CS 527A, Spring 2002, Homework 1


Due on Wednesday January 23rd. Last day for late assignments is Monday January 28. Late assignments can be submitted up until 4pm but you must attend class if you are to submit an assignment anytime after 12:45pm on Monday.

A signed cover sheet for Homework 1 must be submitted with your homework.

For all homeworks in CS 527A you will always be given the option of replacing it by Choose Your Own Adventure in which you design your own homework related to the same topic being covered in the homework. As an example, for Homework 1 you could pick a different game than Othello. More significant variations are also allowed. You must get approval from Dr. Goldman for any Choose Your Own Adventure homework. This can be done by submitting a proposal via email or by an appointment.
In this homework you will implement the game learner described in class to learn to play Othello. The rules for Othello can be found at http://www.pressmangames.com/instructions/instruct_othello.html. The learner will be the white player. I recommend that you complete the components in the following order. Note that the first two steps which relate to Othello don't depend upon the lecture material so you can get started right away.
  1. (15 pts) Build the components needed that are specific to Othello. This includes:

    Spend some time thinking about how to structure your code. For example, to determine if a move is legal and to update the board given a legal move, it would be useful to have a method that takes a board, a move, and a direction (which can be specified as an change in the x of -1,0, or 1, and a change in y direction of -1, 0, or 1) and returns how many discs would be flipped in that direction for the given move.

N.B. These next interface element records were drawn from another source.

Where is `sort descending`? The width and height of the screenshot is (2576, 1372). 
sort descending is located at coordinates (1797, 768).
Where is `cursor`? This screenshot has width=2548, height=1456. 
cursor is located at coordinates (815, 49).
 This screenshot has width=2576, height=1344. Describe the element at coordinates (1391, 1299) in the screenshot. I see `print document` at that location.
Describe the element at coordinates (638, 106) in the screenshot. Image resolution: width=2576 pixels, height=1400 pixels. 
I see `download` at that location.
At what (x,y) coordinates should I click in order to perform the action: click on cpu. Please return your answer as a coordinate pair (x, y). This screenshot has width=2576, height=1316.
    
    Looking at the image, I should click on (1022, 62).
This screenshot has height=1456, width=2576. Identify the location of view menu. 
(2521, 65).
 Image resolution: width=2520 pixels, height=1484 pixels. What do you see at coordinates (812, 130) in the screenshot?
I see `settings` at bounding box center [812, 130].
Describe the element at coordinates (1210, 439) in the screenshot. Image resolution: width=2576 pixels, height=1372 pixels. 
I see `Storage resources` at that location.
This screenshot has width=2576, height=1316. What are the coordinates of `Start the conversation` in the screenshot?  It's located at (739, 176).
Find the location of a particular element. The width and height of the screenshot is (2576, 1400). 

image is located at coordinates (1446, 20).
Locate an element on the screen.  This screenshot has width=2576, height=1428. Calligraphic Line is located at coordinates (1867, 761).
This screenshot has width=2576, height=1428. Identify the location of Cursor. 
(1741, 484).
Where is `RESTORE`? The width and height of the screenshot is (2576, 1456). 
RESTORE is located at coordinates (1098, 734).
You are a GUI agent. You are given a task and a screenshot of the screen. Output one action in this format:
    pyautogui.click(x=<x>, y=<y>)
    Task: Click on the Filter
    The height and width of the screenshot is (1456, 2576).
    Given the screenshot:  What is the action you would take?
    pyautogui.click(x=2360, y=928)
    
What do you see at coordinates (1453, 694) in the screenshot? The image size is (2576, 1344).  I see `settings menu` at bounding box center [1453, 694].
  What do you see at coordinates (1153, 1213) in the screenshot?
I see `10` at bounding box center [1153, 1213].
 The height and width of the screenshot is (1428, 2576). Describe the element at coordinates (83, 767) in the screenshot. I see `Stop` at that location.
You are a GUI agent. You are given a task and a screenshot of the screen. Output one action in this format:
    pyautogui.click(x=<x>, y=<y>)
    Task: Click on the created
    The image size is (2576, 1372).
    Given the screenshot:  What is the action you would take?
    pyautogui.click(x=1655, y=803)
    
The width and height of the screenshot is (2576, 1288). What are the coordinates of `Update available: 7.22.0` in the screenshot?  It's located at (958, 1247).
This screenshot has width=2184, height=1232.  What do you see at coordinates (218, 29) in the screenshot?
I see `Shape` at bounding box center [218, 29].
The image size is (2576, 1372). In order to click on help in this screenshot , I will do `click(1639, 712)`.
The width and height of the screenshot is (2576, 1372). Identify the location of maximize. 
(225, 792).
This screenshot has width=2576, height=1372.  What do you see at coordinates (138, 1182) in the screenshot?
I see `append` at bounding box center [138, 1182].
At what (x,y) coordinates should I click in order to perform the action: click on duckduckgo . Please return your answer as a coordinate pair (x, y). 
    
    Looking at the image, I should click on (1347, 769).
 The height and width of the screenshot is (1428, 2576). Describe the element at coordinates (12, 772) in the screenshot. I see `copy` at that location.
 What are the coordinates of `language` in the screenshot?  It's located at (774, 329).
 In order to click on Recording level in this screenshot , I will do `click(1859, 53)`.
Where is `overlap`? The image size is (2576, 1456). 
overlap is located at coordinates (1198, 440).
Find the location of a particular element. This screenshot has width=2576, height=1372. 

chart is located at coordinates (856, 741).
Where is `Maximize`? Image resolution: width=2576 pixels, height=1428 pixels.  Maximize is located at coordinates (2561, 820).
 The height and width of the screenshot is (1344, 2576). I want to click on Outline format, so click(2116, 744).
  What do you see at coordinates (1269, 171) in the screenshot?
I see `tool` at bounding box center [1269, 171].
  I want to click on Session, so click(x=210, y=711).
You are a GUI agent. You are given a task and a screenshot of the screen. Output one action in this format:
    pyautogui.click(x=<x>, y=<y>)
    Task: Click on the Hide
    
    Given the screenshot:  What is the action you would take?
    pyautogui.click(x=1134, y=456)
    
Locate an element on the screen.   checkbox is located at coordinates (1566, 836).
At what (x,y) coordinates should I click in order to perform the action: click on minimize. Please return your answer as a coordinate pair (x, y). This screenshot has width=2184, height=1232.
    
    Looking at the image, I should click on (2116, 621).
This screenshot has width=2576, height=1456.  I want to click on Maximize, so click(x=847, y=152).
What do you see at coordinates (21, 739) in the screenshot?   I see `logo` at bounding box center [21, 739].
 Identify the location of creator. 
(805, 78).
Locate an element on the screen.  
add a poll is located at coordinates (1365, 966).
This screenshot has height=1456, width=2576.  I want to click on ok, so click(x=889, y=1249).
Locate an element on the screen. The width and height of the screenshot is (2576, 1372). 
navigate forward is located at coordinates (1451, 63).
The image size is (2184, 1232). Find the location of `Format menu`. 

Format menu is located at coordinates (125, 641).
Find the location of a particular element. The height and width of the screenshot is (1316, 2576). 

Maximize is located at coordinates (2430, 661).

  2. (10 pts) Implement a greedy opponent to train against which always picks a legal move that maximizes the number of discs flipped.

  3. (30 pts) Implement the learning algorithm given in class using the following 8 features: the number of spaces occupied by a white disc, the number of spaces occupied by a black disc, the number of corners occupied by a white disc, the number of corners occupied by a black disc, the number of non-corner edge spaces occupied by a white disc, the number of non-corner edge spaces occupied by a black disc, the number of spaces diagonally one away from the corner occupied by a white disc, the number of spaces diagonally one away from the corner occupied by a black disc, the number of spaces adjacent to an edge space that are occupied by a white disc, and the number of spaces adjacent to an edge space that are occupied by a black disc.

    In implementing your algorithm use a learning rate of 0.1 and start all weights at 0. Also be sure to normalize all of the feature values to be in the range of 0 to 1. Use 100 as the board value for a winning final board and -100 as the board value for a losing final board. Finally, for each game you should use the game from the view of the black player and the white player as training data. This really helps decrease training time when the strategy does not depend very much on which player goes first. In the games have the white player (i.e. the learner) go first every other round. Train your learner until it is no longer improving its performance.

  4. (15 pts) You should write a short report that has the following information. Be sure that all plots are clearly labeled.

  5. (30 pts) Consider at least two significant variations to what you have done to explore further. Think about variations that either enable the learner to obtain a better performance level (in terms of the percentage of games won) or speed-up training time (perhaps at the cost of performance). For example, you could study how varying the learning rate affects performance, you could see how varying/changing the features affects performance, you could study modifications to the value given to the final game board, you could add a component to pick a different starting board state for training, you could incorporate look-ahead in choosing the move, you could use different opponents to train agains. While I've given a lot of examples, there are many more variations that are not listed that you could consider. Be creative --- Think about something you would be curious about and try it. If you have any uncertainties about something you are considering just ask Dr. Goldman.

    Along with including additional plots, you should provide a 1-2 page write-up that clearly describes the changes you made, and discusses the affect these changes had on the learning quality and training time. Be sure to independently test each of the changes (and also together if you would like) to understand how the each affects the performance. It is not necessary that your changes improve performance as long as you explain why you thought they would help and then explain what happened.